*** Given entries Section Begins ***

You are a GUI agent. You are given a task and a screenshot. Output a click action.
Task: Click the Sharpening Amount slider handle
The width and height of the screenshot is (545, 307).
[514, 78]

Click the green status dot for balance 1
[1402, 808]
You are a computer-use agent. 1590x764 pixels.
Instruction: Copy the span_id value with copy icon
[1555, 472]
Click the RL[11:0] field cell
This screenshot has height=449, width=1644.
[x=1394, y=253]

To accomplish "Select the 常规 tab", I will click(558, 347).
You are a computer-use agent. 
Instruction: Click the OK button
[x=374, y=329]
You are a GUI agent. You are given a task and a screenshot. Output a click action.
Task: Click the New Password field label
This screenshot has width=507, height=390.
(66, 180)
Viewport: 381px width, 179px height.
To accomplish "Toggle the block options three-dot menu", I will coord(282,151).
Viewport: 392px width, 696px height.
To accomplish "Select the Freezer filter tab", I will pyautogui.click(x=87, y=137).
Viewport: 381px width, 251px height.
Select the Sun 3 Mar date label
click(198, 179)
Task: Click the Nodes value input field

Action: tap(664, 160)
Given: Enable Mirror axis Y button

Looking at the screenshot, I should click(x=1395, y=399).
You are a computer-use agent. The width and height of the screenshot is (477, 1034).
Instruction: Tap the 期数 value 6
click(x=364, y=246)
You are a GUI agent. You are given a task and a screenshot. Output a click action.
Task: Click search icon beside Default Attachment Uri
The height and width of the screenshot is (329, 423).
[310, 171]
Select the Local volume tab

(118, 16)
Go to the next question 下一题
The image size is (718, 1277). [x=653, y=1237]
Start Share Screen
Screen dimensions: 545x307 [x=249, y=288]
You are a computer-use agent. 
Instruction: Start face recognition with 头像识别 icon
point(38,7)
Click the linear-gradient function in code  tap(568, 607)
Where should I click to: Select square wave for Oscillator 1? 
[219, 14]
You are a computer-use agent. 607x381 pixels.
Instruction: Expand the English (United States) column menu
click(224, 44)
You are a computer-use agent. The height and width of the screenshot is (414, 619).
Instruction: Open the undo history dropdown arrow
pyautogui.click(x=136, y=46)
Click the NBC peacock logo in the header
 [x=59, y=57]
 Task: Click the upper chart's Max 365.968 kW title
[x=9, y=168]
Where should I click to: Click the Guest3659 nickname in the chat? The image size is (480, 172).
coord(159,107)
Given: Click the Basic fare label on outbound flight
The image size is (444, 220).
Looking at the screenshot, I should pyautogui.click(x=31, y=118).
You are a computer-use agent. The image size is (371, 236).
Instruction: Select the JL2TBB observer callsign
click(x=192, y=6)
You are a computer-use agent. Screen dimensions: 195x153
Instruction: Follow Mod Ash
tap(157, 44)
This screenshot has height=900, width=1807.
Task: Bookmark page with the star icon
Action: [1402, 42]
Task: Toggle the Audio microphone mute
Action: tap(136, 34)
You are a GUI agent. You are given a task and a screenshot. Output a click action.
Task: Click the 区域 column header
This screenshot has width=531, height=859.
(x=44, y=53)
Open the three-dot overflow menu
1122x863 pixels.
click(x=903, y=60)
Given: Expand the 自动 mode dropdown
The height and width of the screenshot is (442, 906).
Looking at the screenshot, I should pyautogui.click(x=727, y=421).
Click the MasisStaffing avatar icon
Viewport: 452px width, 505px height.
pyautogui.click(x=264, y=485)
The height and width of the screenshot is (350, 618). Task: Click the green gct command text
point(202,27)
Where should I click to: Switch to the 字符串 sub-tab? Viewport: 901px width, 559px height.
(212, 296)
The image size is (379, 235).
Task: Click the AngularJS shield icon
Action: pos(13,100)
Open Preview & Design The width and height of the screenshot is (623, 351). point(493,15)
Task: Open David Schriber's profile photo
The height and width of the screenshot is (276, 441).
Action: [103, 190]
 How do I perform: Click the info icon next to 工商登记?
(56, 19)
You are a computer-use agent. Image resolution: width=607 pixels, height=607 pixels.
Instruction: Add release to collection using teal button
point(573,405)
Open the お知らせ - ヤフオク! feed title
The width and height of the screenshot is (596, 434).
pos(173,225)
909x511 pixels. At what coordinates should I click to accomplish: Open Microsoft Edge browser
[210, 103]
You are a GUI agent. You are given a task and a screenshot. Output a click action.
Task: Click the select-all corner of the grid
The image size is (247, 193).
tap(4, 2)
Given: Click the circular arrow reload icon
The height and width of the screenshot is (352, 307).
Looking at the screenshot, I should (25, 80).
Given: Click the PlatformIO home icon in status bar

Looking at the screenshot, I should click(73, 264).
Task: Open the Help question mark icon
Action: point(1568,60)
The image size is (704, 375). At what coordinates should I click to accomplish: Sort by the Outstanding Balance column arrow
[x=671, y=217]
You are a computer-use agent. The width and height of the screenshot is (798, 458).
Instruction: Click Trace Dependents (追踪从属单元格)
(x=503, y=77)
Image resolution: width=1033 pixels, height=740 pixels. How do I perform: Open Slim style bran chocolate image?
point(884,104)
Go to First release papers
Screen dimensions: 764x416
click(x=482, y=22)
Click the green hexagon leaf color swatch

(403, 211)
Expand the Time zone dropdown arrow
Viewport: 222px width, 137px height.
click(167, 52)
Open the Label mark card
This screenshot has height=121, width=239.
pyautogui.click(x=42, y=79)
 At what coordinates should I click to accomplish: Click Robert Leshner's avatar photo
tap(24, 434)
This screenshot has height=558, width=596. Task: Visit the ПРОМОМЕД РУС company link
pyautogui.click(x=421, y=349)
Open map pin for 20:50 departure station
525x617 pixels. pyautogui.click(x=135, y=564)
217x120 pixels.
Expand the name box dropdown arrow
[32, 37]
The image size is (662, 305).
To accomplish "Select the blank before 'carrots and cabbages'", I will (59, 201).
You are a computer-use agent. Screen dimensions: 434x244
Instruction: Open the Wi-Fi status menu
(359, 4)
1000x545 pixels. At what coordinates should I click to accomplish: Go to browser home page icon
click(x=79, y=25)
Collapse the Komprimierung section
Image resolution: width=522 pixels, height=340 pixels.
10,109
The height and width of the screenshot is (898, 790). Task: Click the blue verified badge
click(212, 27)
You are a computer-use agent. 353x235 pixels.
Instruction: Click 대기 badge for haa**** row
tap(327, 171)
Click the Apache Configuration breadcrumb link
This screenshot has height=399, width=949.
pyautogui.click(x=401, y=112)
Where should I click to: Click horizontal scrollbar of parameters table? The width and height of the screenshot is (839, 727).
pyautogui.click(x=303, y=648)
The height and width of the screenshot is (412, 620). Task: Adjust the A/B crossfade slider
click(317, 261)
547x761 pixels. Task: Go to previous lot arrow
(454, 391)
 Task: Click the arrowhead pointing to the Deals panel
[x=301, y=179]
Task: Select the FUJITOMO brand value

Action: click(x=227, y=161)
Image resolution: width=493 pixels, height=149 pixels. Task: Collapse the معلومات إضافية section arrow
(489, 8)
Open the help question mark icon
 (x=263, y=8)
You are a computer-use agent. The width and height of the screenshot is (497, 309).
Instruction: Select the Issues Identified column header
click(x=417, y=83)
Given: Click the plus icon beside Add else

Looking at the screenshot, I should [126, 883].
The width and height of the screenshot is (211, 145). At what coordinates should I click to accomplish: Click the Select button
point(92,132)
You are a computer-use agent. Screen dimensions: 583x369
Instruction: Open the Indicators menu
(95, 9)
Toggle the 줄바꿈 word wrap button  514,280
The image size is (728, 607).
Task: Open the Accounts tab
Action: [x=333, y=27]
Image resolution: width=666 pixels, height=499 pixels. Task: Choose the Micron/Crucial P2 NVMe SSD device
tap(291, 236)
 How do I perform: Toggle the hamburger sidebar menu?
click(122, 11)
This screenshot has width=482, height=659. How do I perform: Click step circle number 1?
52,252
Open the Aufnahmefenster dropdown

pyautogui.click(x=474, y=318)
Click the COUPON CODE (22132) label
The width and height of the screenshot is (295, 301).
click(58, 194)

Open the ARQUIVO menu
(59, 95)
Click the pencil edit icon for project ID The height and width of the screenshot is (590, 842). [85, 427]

*** Given entries Section Ends ***

Task objective:
For each line of the entries that contains the word "will", make a copy.

Answer below:
To accomplish "Select the 常规 tab", I will click(558, 347).
To accomplish "Toggle the block options three-dot menu", I will coord(282,151).
To accomplish "Select the Freezer filter tab", I will pyautogui.click(x=87, y=137).
To accomplish "Select the blank before 'carrots and cabbages'", I will (59, 201).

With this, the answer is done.